Seven large Class One railroads and over 600 other railroads carry many goods, half of it bulk cargo like coal, oil, agricultural products, metals, and construction materials, and half shipping containers, what is called intermodal traffic. It is an essential part of the economy.
Difficulty Maintaining Railway Assets
Freight railroads build and maintain their own infrastructure, and in fact, most passenger railroads lease their track from freight railroads. So freight railroads have to monitor and repair all of their rolling stock and all of the track, signaling, and other infrastructure, a massive job.
Railroads spend 19 percent of revenues on maintaining and adding capacity—making that task easier and more efficient is worth a lot to them. Adding tracking is expensive (from $1 million to $2.5 million a mile for the existing right of way, much more if the land has to be acquired). Volume increases have to come from more efficient use of the existing track while maintaining safety.
Around 80 percent of the track issues that cause derailments result from vertical displacement, normally happening over time. This should be monitored continually, with incremental changes detected and noted, but there has been no good method. IoT provides several possible routes to the knowledge of track geometry. For example, Canadian National Railway is testing track inspection cars of various types, as well as accelerometers in locomotives that note any unusual track geometry or rail joint issues.
Managing Railway Assets: Even More Difficult
Railways have long been desperate to identify, locate, and track the condition of all of their complicated, expensive, and dangerous physical assets. The prehistory of IoT is full of clever ways managers tried to understand the assets they are responsible for, and railways are no different. Their attempts included the multicolored proto-barcodes of KarTrak in the 1960s (the odd railway allergy to the letter C is clearly long-standing). After the memory of that failure faded and new technology was developed, RFID-based automatic equipment identification (AEI) using wayside detectors was introduced in the 1990s.
AEI provides ID and location for every car, decreasing cost and increasing sensor and communications capability means that every railway is looking at real-time monitoring of tracks, fixed assets, and the functionality of every part of locomotives and railcars via IoT.
A manager will be able to see that a change in current or a falling propane tank level indicates a snow melter at a remote switch will soon fail, and thus send a crew out with the right replacement parts long before the switch is frozen in the wrong position. But that incident will joint thousands like it, supporting an understanding of mechanical failure patterns across the rail network.
Transitioning from Data Scarcity to Oversupply
While sensors of various kinds can reveal a lot, it would be a mistake to rely solely on that data for making operational and maintenance decisions. Context is important. Other essential information comes from maintenance logs, both for rolling stock and fixed assets, and historical data like traffic, rolling-stock flows, and weather.
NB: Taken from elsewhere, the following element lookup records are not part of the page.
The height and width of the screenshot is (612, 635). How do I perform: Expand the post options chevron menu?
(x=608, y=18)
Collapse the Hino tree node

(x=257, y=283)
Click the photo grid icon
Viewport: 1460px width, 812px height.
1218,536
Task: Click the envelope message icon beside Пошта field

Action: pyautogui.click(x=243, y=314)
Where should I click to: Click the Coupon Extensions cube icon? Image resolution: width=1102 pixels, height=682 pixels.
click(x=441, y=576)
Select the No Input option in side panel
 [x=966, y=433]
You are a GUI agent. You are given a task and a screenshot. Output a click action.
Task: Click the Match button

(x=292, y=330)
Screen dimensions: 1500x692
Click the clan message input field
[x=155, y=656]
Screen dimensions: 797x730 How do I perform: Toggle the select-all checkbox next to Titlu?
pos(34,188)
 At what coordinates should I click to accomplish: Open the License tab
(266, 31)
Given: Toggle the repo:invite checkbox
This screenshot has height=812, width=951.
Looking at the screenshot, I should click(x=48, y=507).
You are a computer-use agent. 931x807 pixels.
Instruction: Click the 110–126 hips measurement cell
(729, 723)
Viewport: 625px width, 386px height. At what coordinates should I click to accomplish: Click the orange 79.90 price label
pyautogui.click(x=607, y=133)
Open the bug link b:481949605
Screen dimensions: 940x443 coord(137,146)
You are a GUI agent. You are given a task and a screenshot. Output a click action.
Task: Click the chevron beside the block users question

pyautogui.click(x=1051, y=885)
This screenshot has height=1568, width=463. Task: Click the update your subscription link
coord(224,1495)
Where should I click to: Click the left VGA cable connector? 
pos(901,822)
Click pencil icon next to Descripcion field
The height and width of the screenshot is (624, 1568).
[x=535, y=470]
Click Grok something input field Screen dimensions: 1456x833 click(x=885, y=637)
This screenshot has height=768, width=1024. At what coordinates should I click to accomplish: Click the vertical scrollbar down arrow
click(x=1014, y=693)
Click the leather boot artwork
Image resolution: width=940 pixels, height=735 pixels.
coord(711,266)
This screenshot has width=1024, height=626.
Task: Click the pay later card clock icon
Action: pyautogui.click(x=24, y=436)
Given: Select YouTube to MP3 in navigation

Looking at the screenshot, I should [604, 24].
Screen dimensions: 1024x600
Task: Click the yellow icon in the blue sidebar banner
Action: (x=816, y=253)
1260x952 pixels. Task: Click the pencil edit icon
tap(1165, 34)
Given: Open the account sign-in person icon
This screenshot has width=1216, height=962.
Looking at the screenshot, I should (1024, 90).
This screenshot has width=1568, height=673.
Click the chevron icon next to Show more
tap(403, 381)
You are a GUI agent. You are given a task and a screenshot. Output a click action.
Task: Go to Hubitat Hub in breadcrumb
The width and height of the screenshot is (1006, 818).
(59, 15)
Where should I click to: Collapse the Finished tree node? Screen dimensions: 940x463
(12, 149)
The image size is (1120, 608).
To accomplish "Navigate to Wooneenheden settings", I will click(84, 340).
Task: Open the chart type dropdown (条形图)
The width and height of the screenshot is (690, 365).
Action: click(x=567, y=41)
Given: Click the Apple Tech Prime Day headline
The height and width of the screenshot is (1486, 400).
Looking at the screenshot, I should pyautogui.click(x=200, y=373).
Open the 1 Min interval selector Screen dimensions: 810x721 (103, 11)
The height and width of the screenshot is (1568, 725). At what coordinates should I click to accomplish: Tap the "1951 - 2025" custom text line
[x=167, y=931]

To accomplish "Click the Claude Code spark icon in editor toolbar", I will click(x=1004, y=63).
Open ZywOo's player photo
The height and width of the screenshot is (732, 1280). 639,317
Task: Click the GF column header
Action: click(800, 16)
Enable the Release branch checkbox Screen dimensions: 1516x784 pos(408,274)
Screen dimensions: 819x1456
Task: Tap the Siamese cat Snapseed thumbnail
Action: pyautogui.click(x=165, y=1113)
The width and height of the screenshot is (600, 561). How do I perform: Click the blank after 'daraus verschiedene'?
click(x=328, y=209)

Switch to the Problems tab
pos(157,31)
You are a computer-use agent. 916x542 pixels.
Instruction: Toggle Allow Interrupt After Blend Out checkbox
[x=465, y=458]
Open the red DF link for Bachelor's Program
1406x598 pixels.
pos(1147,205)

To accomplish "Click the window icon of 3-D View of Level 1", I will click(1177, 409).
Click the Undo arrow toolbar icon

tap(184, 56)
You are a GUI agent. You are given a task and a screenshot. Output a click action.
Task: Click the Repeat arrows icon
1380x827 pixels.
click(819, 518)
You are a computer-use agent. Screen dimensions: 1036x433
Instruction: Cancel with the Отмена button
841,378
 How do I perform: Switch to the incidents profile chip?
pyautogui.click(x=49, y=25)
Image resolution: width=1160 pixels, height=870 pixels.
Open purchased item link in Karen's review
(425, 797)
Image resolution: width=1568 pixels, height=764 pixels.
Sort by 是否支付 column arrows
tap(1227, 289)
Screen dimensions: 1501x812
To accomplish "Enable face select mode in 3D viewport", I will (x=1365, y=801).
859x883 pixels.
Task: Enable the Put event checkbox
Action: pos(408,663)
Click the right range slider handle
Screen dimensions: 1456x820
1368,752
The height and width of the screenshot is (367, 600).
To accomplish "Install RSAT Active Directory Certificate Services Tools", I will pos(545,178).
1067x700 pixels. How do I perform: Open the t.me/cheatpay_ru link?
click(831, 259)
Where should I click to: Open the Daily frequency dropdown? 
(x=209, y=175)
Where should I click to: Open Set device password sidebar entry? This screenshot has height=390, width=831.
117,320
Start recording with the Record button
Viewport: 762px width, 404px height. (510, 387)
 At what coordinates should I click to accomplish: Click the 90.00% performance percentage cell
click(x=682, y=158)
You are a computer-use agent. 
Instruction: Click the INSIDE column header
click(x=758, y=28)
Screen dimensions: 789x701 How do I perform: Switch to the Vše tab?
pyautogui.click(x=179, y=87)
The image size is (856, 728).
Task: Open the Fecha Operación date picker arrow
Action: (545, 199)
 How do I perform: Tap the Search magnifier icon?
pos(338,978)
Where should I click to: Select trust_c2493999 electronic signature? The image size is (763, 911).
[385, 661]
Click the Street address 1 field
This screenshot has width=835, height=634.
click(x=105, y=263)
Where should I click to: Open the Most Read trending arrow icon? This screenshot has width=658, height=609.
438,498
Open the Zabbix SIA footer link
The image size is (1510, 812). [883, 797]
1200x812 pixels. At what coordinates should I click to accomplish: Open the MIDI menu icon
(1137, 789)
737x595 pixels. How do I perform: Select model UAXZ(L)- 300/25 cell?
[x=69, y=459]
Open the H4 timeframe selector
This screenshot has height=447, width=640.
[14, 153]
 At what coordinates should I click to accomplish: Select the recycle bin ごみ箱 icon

The most important thing to remember is that the data is acquired, analyzed, and used to pursue an understood business case. There is always a temptation to focus projects around data availability, which certainly raises the chances of success. Thus, personal recognition, whether or not that project actually furthers the organization’s goals. But focus on the business case is essential for long-term success.
Like many legacy heavy-metal industries, railways have a large supply of skilled staff with defined workflows and an intuitive sense of the equipment. If they are not included in planning and see no benefit, their resistance can doom even promising organizational initiatives.
Data from existing equipment recorders will be incorporated into data flow; existing low-bandwidth radio installations will continue to provide connectivity, heavy manual switches in remote locations, many decades old, will have basic sensors added without ceasing to require an engineer to climb out of the cab and throw the switch through muscle power.
Never Underestimate Heavy Metal
IoT is a transformational technology that mostly makes its changes slowly and incrementally. In the coming years, locomotives and railcars will seem pretty much the same as ever. Simultaneously, they function for years and decades longer because of condition-based maintenance, run faster over safer tracks, and carry increasing volumes of goods, all thanks to IoT.